Slater, AJ., Setterington, L., 2017.
Stories of Collaborative Making: Two Rochdale Quilts
|Output Type:||Journal article|
|Publisher:||The British Quilt Study Group|
This paper explores the making of two signature quilts whose origins lie in the town of Rochdale, Greater Manchester.
The first quilt, a black and gold satin bedspread, was made in Rochdale in December 1895; the date was embroidered on the quilt along with almost 200 signatures. It was re-discovered in the Touchstones Rochdale archive in 2012. Beyond the scarce details in the accession record, which indicated the quilt was made by Miss Emily Taylor - a Tripe Dresser of Ann Street in the town - and donated to the archives by a distant relative, little was known about the its origins. Using newspaper archives and books about Rochdale in the late 19th century, textile historian Alison Slater will share the journey of discovery of her research into the historical quilt's story. The findings question the accuracy of the accession record, revealing the women who made it and the men and women of Rochdale who contributed their signatures to its design. The story told gives a snap shot of late Victorian philanthropy, led by leading figures in the town at the time, where community-based quilt-making was used to give a new charity, the NSPCC, a boost towards its profile and funds.
The second quilt was made in Rochdale and the surrounding borough in summer 2013 as a socially engaged art project led by textile artist Lynn Setterington. In direct response to the historical quilt, the contemporary version was created as a record of the people of Rochdale today. Residents were encouraged to embroider their signatures onto pillowcases, bought at local charity shops, through sewing drop-in sessions, workshops and 'sew your own packs'. The quilt combines these postcard-sized embroidered squares together and includes the signatures of over 300 people. Using her contemporary records of the quilt's construction, Lynn's story told gives a snap shot of those living in Rochdale today. This borough has more than its share of social and political issues spreading a negative view through media outlets.
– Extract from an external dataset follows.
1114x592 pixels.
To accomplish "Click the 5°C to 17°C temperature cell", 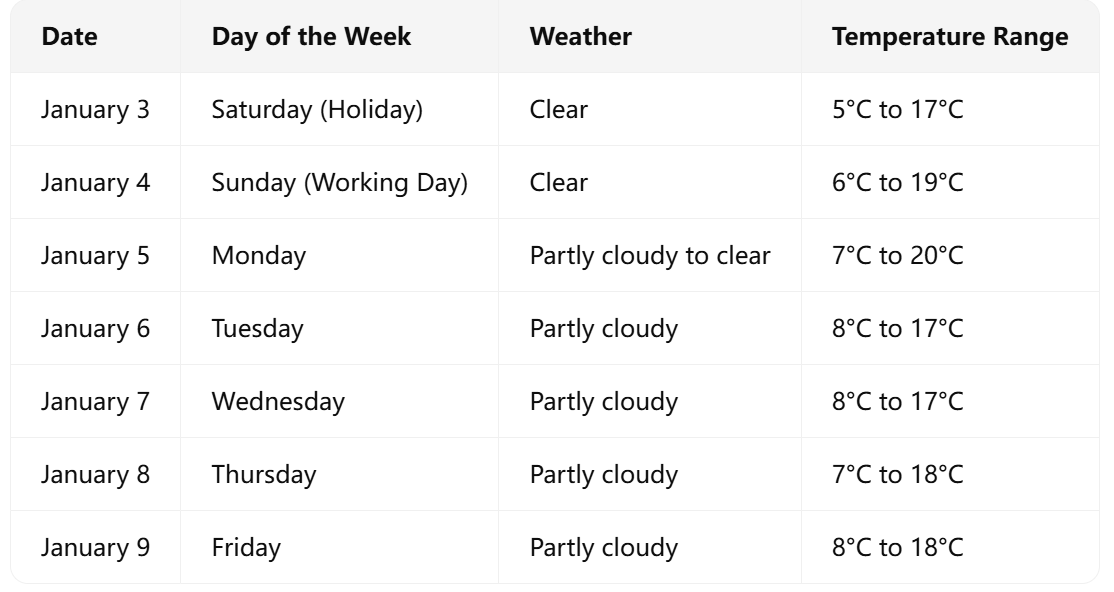I will click(897, 109).
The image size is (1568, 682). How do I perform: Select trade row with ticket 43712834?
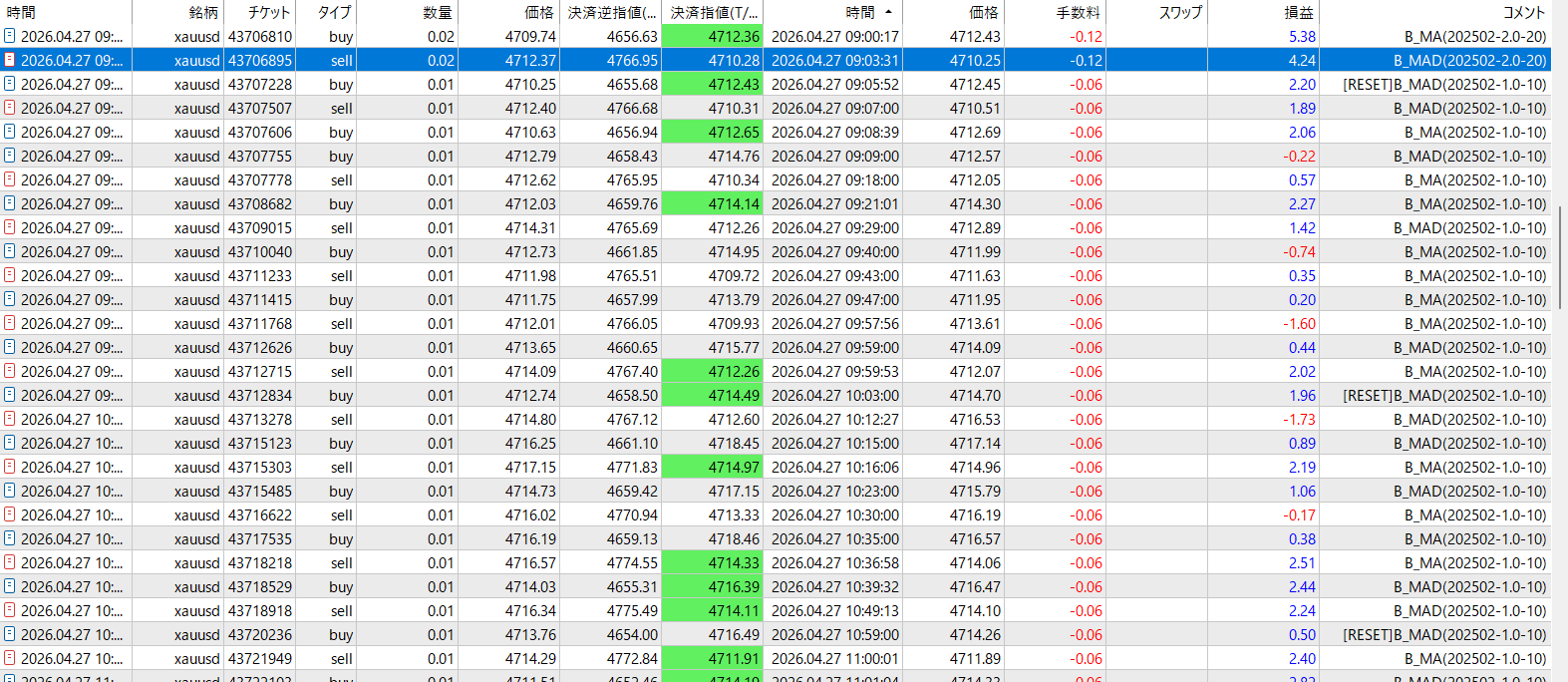coord(776,395)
This community-based quilt-making project counters this negativity and the completed quilt gives the town and its residents a positive voice and preserves it for future generations.
These two quilts were brought together for an exhibition at Touchstones Rochdale in December 2013. As snap shots of the moments in which they were made, these quilts offer a tactile expression of the shared dialogue of the social life of a town over time and how quilt-making can bring communities together.